The post begins by addressing the definition of real flaws in characters. You’re attempting to make real people out of your imagination and addressing the personality of the characters.
“It’s a flaw that affects those around your character in a significant way, a weakness with serious consequences, not just angst or temporary hurt feelings.”
When you realize a character is forming in your mind, usually it takes a life of its own rather quickly. Filling out a character sheet helps you to figure out the finer points of who a character is, but it takes a lot of time to develop flaws in characters. Unless it’s a villain, we don’t want our characters to have things wrong with them. We want them to be good and overcome their flaws without too many obstacles. We don’t want them to have negative personality traits that make them unlikable. When you allow your character to do bad things, the reader doesn’t necessarily agree and want to continue reading. You’re faced with the task to either be true to the story (what the character wants to do) and making the reader happy. Ideally, you want to achieve both, which creates a good story from good writing.
Sometimes it helps to have someone show you what makes a good character. By reading other writers, it helps you understand how they develop good characters or bad ones. If you can believe and relate to a character, it usually means that the flaws in the character are realistically written. The post goes on to explain the difference between cosmetic flaws (that writers tend to write) and real flaws that make characters like real people.
Every cosmetic flaw is a victimless half of the real flaw it replaces. Here are two examples:
Cosmetic character flaw: Insecurity. Its real counterpart: envy and sabotage
Cosmetic character flaw: Fearfulness. Its real counterpart: disloyalty under pressure
The cosmetic flaws are petty things. Things that writers think will give the character a realistic personality, but it actually creates an illusion of real flaws. Being “politically correct” or “sugar-coating” the problem masks what is really underneath. They might seem like a nice way to put a flaw so that it doesn’t hurt the reader, but it doesn’t make the character more realistic. The writer is playing God and sticking a mask on the character that wasn’t supposed to be there.
The question the writer of the blog poses is which flaws create good writing. If you want to write fiction that doesn’t affect its readers, write with cosmetic flaws. If you want your writing to create a reaction from the readers that changes their lives, you use real flaws. To put it simply, real is better than fake. Fiction may be created from the imagination, but it comes from the truth of the world around us. We need to tap into the emotions and basics of truth to build the story on. If we use characters that the reader feels are real, the fictional parts of the story are handled with ease.
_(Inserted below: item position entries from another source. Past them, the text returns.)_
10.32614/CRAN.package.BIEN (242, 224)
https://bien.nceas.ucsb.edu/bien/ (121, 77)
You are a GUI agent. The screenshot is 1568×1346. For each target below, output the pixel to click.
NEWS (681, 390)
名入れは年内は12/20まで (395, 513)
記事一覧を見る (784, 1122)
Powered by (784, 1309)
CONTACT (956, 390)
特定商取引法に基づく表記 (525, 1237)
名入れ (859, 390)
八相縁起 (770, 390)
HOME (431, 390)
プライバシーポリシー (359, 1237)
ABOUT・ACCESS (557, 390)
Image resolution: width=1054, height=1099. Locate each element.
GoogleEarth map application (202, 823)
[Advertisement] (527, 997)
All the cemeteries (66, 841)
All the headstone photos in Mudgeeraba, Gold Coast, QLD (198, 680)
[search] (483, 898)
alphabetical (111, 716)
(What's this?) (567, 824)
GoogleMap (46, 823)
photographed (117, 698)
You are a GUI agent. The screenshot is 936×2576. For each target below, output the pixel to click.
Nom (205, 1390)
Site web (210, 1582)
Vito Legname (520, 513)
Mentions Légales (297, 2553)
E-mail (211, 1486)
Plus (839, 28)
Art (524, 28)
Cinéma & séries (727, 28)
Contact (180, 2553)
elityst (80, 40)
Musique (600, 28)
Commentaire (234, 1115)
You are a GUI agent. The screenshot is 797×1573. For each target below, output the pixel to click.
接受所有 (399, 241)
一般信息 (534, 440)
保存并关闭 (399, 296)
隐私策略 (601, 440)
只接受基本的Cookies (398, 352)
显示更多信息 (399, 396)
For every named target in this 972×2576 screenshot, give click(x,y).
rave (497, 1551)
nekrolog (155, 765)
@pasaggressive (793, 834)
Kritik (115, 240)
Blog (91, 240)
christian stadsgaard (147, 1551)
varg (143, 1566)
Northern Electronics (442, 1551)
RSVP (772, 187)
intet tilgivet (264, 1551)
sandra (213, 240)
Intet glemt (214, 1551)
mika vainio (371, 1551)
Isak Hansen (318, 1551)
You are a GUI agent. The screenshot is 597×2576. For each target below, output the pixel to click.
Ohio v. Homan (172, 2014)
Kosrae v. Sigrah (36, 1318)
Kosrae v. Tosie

I immediately felt a need to assess my characters after reading this post and it ultimately changed my mind on character development. I knew that I needed to work on the flaws of a character so the reader accepts my stories better. I was able to focus on what I thought the flaws were in my main character, and change it to create a person rather than just a flat character.
What struggles do you have with characters? Is it in their flaws or in their actions?